### What you are asked to do
Scan the data below and pick out the lines containing the word "computer".

[Stored data]
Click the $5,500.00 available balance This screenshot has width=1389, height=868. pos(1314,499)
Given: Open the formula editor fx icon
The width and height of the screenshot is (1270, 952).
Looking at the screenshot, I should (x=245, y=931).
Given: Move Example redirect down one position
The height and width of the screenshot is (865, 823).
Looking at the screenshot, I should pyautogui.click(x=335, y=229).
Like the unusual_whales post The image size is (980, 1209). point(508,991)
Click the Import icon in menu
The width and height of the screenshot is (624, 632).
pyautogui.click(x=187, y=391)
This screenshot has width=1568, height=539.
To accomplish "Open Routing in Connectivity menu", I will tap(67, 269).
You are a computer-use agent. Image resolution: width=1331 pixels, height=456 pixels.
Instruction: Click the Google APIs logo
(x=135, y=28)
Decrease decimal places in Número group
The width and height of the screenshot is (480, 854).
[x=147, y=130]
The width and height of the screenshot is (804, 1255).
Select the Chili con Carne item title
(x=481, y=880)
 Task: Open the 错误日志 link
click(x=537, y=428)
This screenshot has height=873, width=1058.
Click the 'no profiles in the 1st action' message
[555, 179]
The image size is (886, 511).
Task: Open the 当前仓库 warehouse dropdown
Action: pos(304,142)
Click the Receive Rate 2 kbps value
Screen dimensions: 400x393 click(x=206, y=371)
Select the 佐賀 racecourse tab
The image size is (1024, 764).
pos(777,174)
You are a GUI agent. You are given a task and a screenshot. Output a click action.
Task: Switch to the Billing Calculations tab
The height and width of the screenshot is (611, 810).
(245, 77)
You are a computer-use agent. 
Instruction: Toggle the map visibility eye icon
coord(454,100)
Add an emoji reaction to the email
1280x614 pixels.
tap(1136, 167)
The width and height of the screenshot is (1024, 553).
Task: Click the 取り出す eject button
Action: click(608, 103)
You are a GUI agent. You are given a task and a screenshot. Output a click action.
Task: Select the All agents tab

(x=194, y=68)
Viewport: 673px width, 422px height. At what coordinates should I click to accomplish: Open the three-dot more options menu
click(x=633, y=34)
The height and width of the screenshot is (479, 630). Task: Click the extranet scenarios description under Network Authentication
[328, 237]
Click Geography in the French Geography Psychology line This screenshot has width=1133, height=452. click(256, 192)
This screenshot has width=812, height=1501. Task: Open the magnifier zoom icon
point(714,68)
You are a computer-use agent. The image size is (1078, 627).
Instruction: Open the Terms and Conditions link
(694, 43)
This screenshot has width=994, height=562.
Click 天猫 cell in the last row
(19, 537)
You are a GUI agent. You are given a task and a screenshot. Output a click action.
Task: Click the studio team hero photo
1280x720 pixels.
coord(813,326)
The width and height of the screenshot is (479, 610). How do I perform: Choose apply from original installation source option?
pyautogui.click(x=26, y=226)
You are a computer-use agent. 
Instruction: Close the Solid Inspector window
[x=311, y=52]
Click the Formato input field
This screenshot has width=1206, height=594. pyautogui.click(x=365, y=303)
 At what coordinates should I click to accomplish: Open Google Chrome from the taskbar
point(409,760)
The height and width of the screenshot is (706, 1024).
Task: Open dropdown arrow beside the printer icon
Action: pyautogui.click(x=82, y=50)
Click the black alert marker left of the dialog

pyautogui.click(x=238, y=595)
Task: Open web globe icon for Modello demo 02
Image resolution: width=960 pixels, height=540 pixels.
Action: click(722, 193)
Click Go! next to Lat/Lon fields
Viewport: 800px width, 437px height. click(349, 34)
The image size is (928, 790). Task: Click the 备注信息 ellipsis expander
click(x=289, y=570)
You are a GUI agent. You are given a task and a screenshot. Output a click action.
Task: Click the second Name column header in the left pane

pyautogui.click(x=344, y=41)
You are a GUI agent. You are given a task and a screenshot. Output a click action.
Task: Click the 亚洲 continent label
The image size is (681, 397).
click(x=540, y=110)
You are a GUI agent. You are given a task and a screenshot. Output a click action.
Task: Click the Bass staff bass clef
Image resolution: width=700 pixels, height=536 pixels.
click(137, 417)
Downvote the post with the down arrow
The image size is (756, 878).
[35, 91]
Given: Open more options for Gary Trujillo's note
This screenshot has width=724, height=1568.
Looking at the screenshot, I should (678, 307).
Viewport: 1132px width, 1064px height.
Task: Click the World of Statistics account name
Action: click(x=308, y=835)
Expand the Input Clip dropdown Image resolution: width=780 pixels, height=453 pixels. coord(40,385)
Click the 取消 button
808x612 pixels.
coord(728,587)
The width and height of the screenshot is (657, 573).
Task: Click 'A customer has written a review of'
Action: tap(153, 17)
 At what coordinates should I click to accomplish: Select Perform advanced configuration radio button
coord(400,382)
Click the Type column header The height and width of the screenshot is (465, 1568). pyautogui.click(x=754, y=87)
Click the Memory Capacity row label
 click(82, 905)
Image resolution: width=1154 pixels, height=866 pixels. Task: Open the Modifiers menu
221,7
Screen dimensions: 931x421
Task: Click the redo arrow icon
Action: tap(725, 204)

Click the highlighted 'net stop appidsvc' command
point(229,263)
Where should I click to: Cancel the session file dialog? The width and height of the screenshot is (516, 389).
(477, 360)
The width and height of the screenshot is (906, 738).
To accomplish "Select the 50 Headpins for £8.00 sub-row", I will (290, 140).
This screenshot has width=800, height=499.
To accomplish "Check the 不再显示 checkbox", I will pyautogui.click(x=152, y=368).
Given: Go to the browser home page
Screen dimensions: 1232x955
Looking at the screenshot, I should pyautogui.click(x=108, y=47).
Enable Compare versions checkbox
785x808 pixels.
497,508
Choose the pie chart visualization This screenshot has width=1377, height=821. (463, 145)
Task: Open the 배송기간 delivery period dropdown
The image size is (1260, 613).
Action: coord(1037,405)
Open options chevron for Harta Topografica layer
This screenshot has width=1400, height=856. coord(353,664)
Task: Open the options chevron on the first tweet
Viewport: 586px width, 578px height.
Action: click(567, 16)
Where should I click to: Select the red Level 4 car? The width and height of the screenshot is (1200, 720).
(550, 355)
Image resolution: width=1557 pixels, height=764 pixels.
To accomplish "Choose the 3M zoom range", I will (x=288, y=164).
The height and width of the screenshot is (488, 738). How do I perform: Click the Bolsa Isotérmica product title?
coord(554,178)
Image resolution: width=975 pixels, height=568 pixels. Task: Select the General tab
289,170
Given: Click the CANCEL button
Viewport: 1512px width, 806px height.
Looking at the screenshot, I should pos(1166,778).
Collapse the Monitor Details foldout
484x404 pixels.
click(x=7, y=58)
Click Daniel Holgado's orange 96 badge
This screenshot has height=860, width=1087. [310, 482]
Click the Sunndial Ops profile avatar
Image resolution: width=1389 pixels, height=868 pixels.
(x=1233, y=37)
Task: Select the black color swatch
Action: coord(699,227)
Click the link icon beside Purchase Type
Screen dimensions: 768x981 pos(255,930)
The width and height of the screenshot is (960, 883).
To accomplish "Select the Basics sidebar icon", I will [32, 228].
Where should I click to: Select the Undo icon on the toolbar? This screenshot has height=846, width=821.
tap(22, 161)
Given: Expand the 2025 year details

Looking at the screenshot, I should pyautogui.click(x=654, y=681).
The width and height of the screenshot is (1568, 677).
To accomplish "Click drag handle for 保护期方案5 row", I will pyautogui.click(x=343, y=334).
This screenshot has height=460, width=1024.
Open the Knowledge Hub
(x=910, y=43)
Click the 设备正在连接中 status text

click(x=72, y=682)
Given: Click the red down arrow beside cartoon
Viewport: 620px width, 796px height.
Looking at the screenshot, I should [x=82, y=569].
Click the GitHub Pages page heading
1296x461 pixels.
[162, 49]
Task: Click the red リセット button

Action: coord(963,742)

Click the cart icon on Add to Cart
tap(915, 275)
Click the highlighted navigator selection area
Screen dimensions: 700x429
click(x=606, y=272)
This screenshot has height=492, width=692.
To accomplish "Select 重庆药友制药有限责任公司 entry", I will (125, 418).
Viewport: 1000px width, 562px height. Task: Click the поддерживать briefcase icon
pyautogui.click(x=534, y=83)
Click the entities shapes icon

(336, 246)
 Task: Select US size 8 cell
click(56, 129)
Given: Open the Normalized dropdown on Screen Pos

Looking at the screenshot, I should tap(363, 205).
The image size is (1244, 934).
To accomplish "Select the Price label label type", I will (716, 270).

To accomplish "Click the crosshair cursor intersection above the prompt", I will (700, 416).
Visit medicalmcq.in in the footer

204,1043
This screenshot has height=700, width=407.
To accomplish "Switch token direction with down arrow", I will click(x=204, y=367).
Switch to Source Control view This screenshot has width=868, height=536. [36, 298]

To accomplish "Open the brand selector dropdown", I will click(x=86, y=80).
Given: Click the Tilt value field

### Solution for this problem
You are a computer-use agent. Image resolution: width=1331 pixels, height=456 pixels.
You are a computer-use agent. 
You are a computer-use agent. The image size is (1078, 627).
You are a computer-use agent. 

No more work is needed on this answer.